Would you transcribe the entries below, beginning at the line with "Task: Uncheck the checkbox for line 02" and ending after the line with "You are a computer-use", exactly, with no picture and nothing more?
---------- Records shown ----------
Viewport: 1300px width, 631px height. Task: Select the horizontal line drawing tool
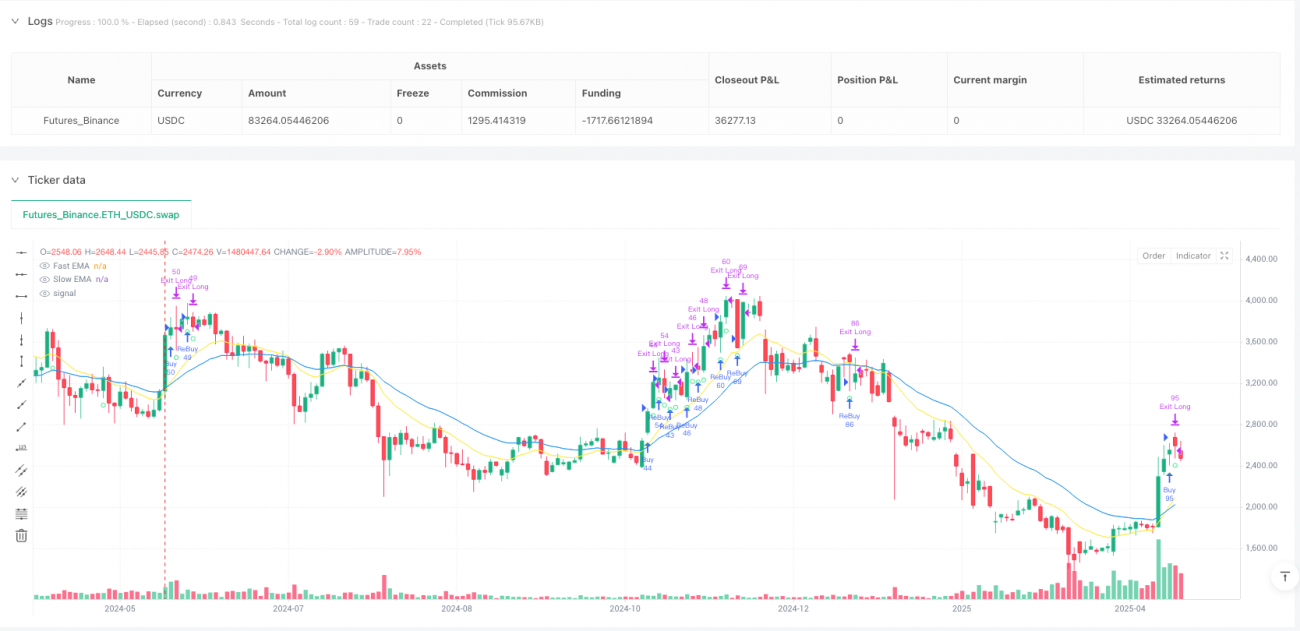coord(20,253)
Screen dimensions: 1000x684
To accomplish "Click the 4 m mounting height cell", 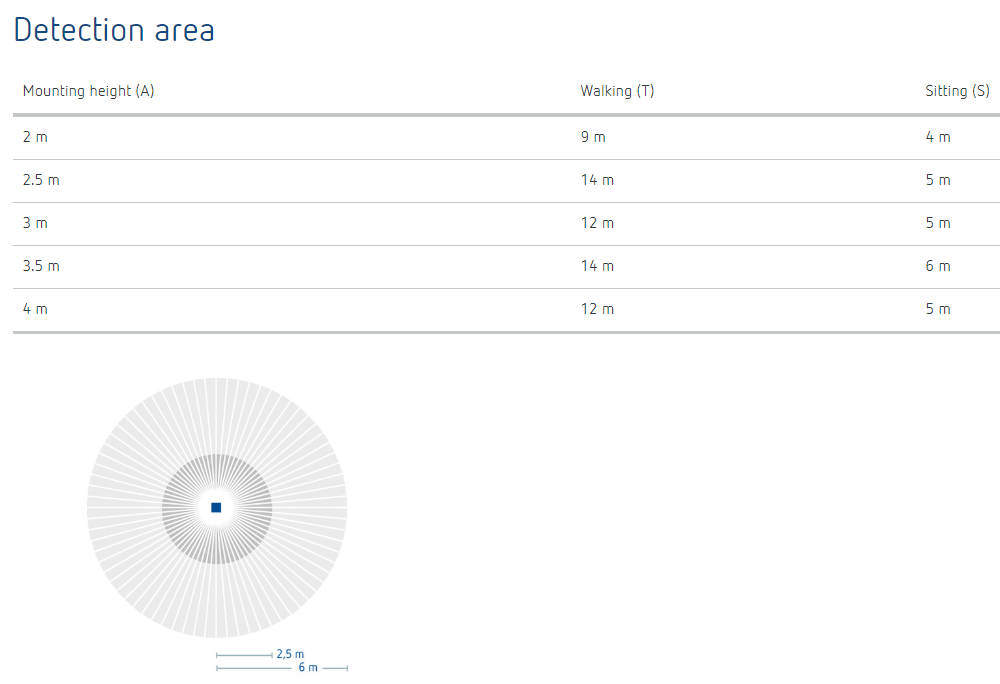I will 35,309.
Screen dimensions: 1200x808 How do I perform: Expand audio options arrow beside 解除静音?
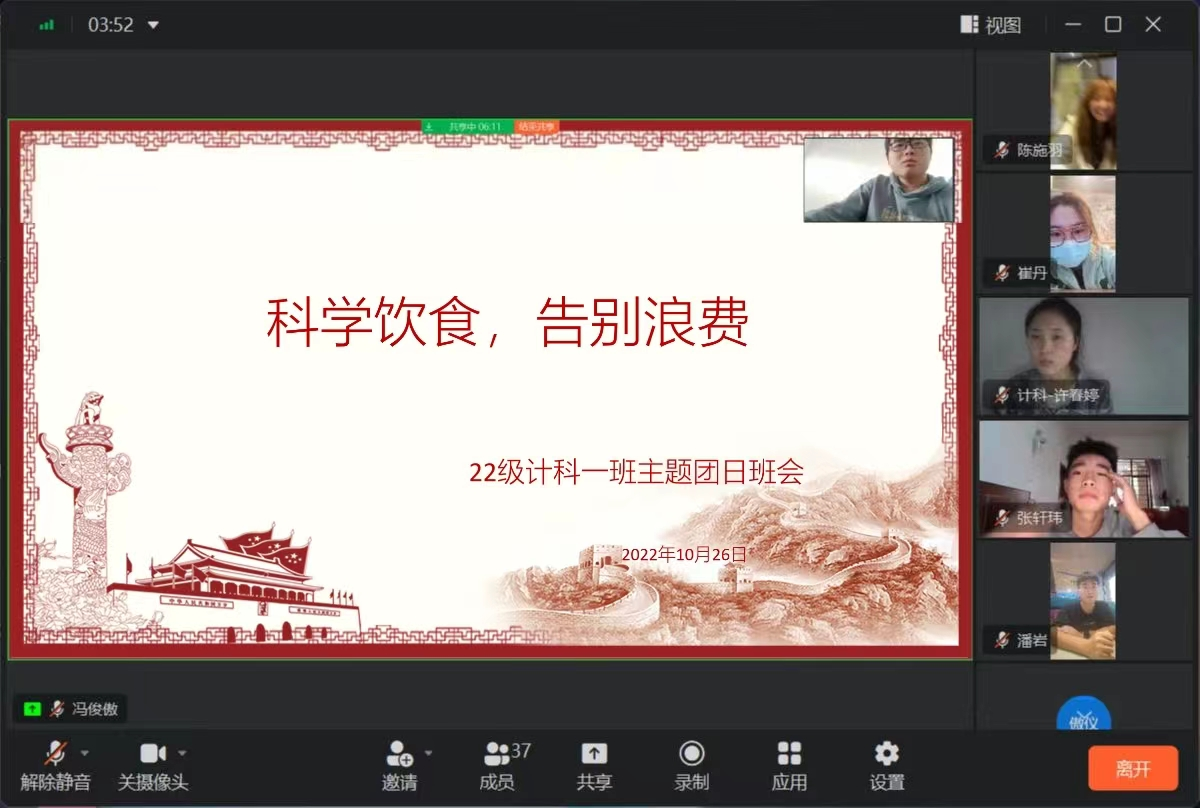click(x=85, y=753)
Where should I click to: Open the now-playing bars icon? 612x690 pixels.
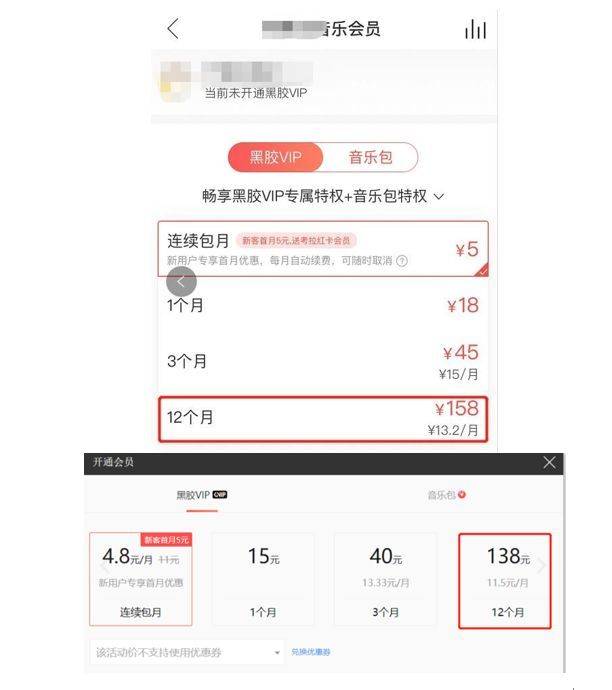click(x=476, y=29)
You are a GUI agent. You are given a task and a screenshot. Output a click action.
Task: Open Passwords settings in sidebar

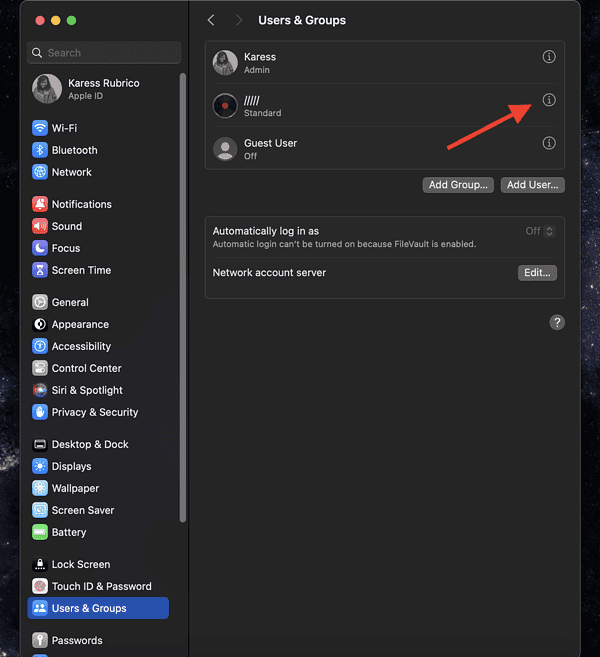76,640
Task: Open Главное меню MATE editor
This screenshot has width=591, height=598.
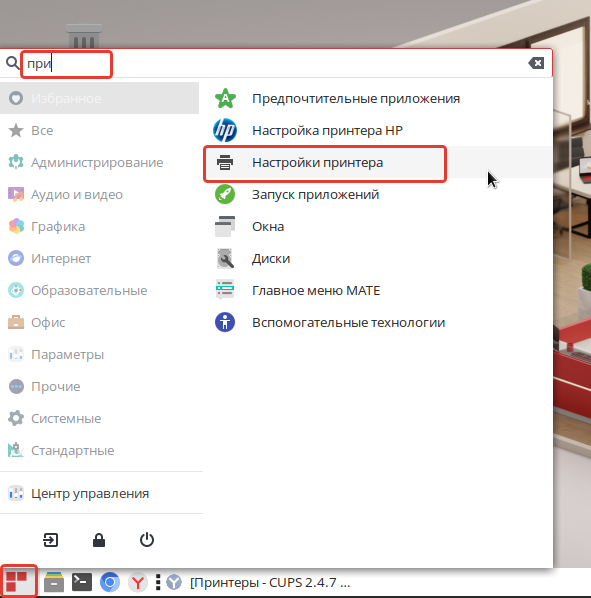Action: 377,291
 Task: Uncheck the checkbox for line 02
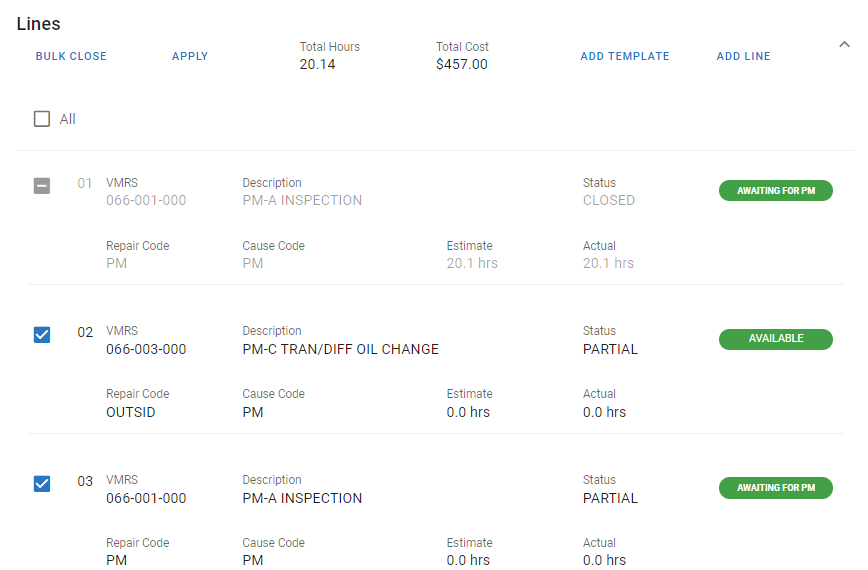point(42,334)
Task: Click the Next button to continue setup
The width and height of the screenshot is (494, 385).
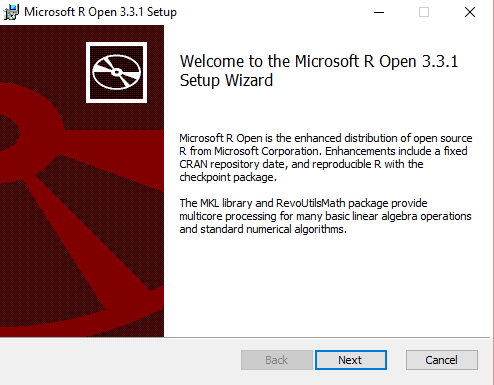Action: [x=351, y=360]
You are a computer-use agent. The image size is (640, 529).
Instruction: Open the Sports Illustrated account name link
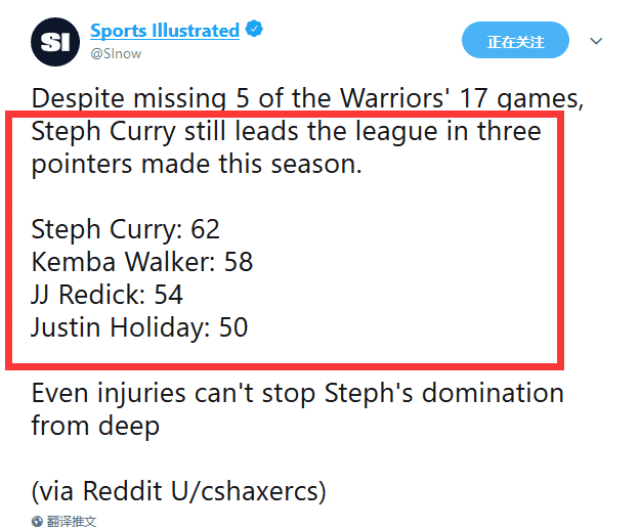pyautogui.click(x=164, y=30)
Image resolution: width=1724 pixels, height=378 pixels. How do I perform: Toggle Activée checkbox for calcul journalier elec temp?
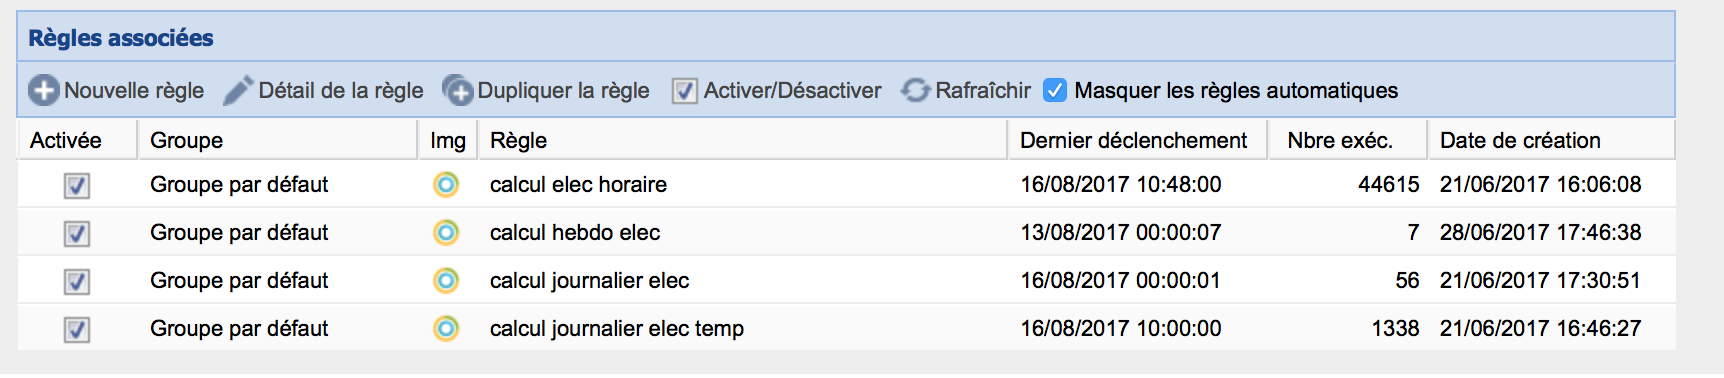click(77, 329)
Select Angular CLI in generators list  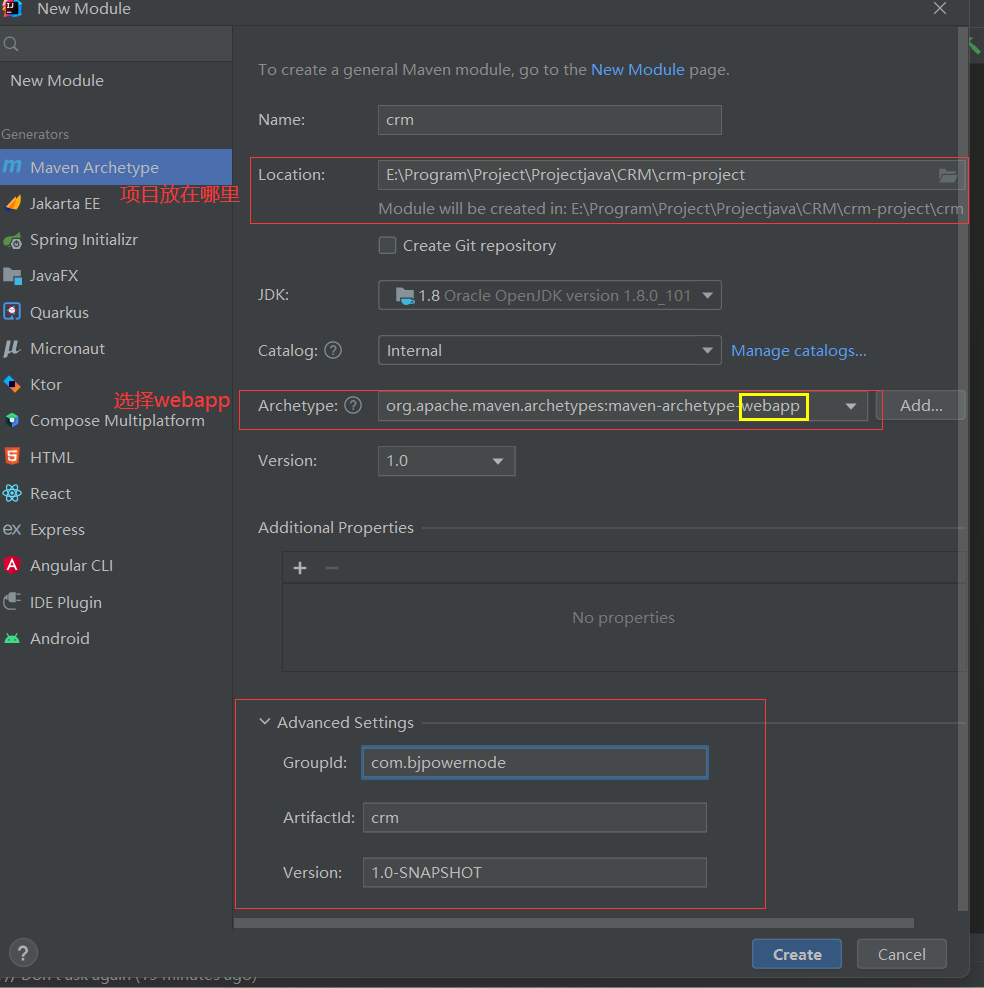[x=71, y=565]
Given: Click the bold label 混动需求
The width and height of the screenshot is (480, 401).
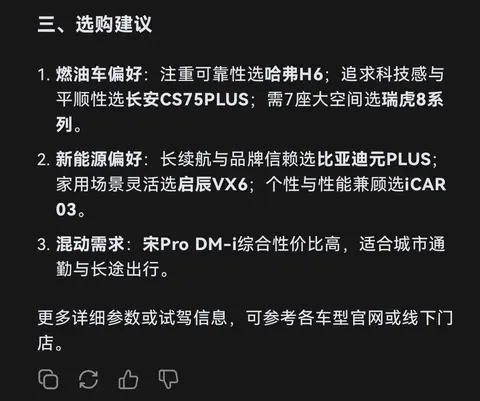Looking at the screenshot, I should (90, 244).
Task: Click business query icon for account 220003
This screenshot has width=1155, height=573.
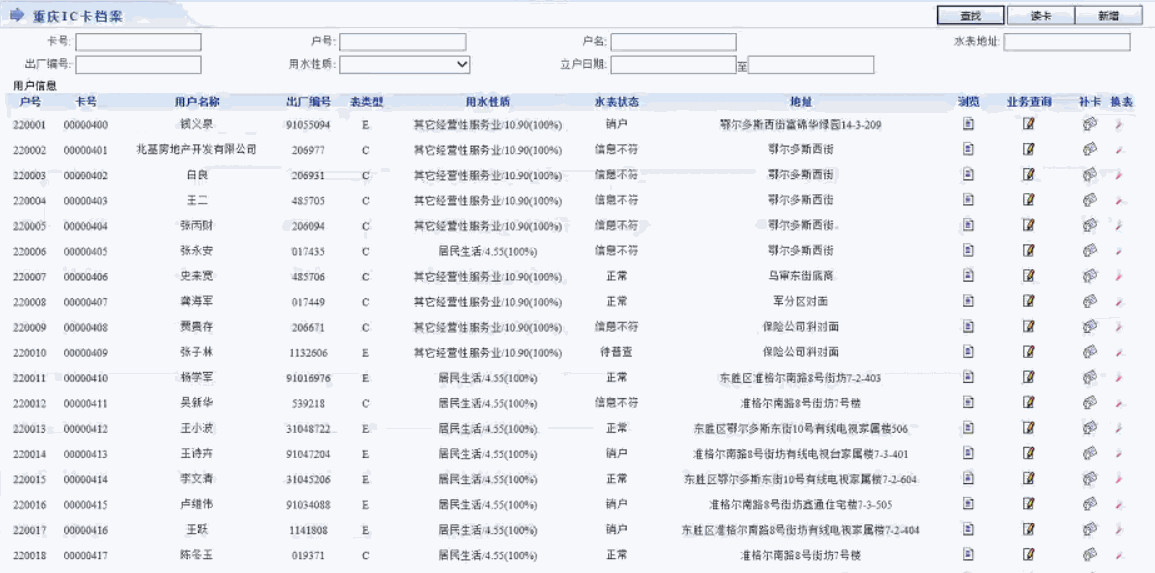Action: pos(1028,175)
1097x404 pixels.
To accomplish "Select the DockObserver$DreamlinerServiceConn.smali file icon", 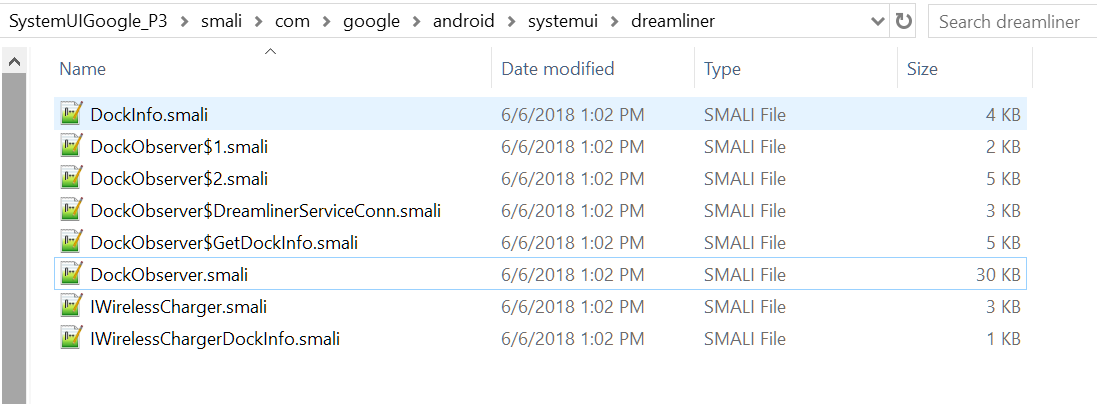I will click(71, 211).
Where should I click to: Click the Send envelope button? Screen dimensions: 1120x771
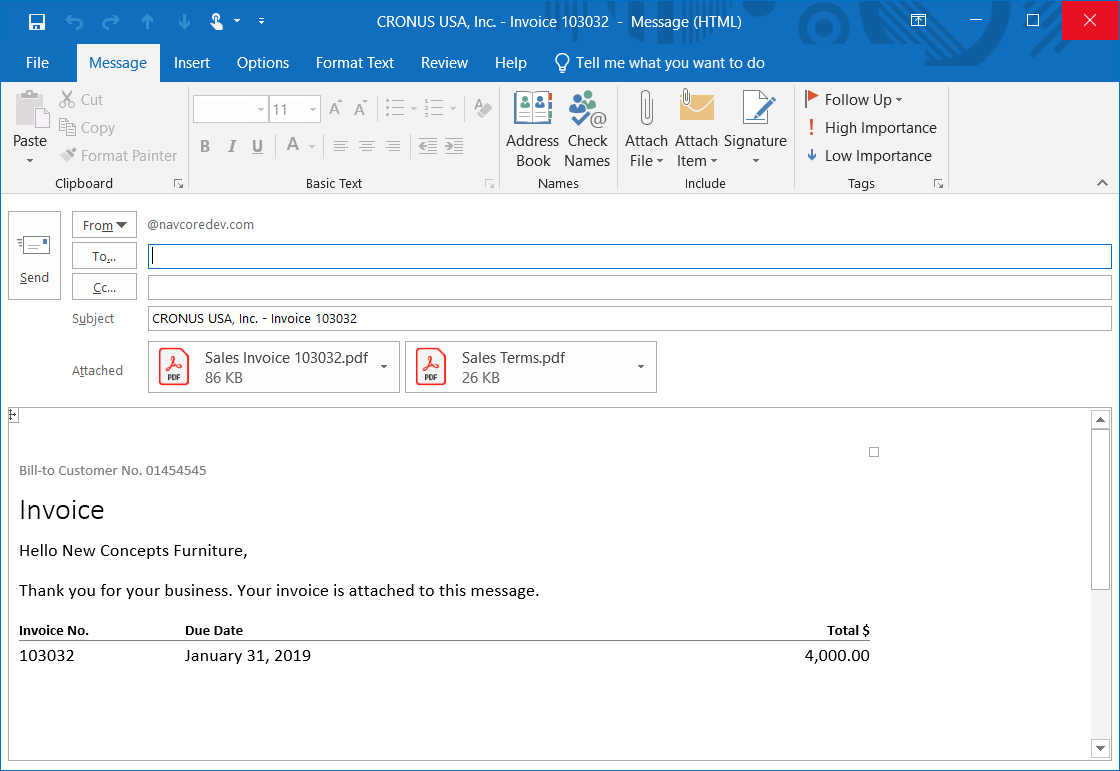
----------
_Answer box_.
 Task: Uncheck the checkbox for line 02
point(42,334)
Task: Click the Next button to continue setup
The width and height of the screenshot is (494, 385).
Action: [x=351, y=360]
You are a computer-use agent. The image size is (640, 529).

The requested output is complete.